=== Stated problem ===
Print every one of the rows below word for word, leaving out the pictures.

=== Supplied entries ===
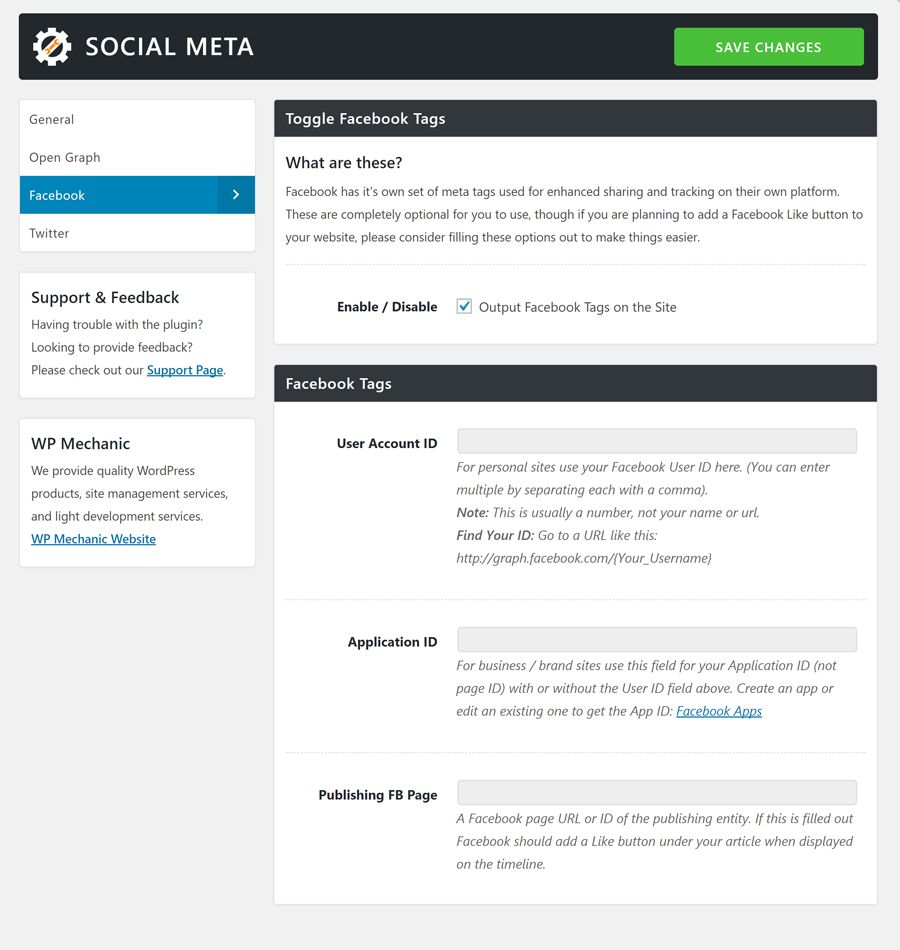900x950 pixels.
Task: Click into the Application ID text field
Action: click(656, 640)
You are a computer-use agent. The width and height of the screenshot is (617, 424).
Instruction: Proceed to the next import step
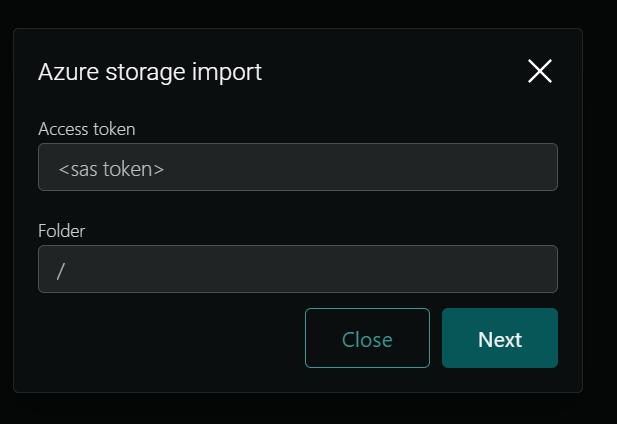point(499,339)
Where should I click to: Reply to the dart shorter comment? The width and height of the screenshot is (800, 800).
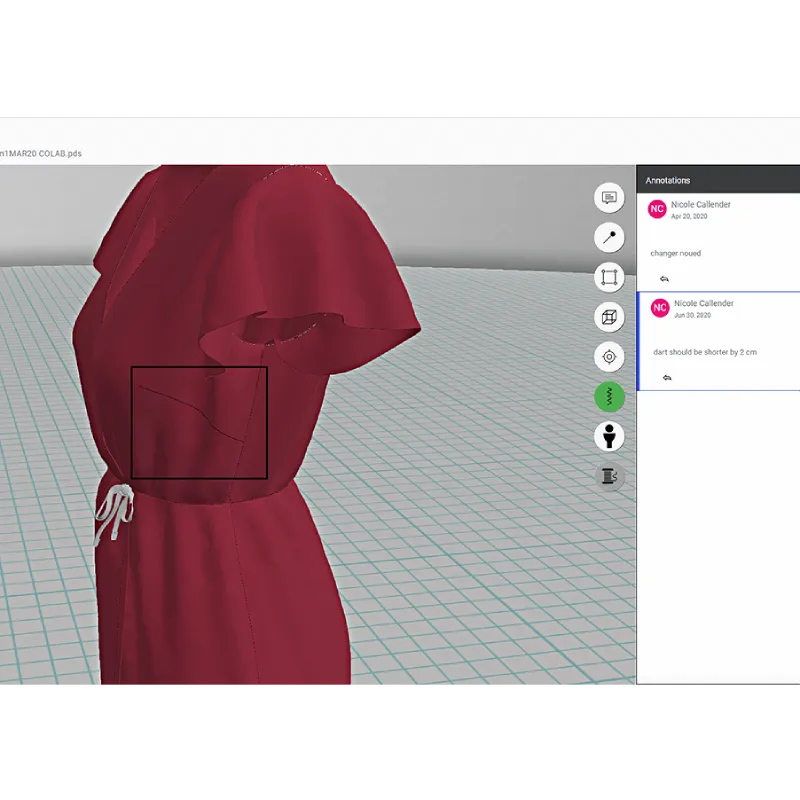[667, 378]
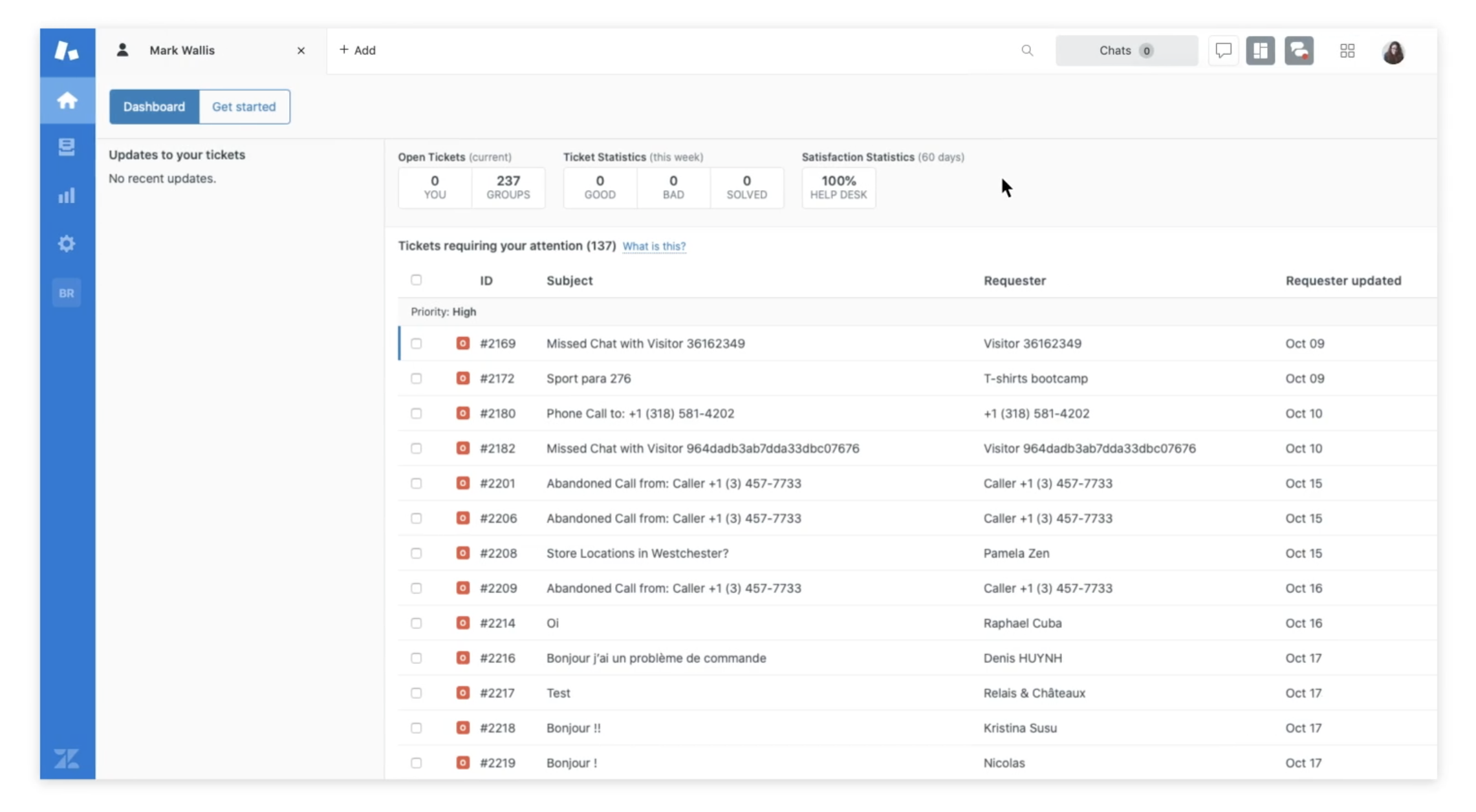This screenshot has height=812, width=1476.
Task: Click the Zendesk logo at sidebar bottom
Action: [67, 758]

=== Finished answer ===
900x950 pixels.
Task: Click into the Application ID text field
Action: click(656, 640)
You are a computer-use agent. The width and height of the screenshot is (617, 424).
Instruction: Proceed to the next import step
point(499,339)
Where should I click to: Reply to the dart shorter comment? The width and height of the screenshot is (800, 800).
[667, 378]
This screenshot has height=812, width=1476.
Task: Click the Zendesk logo at sidebar bottom
Action: [67, 758]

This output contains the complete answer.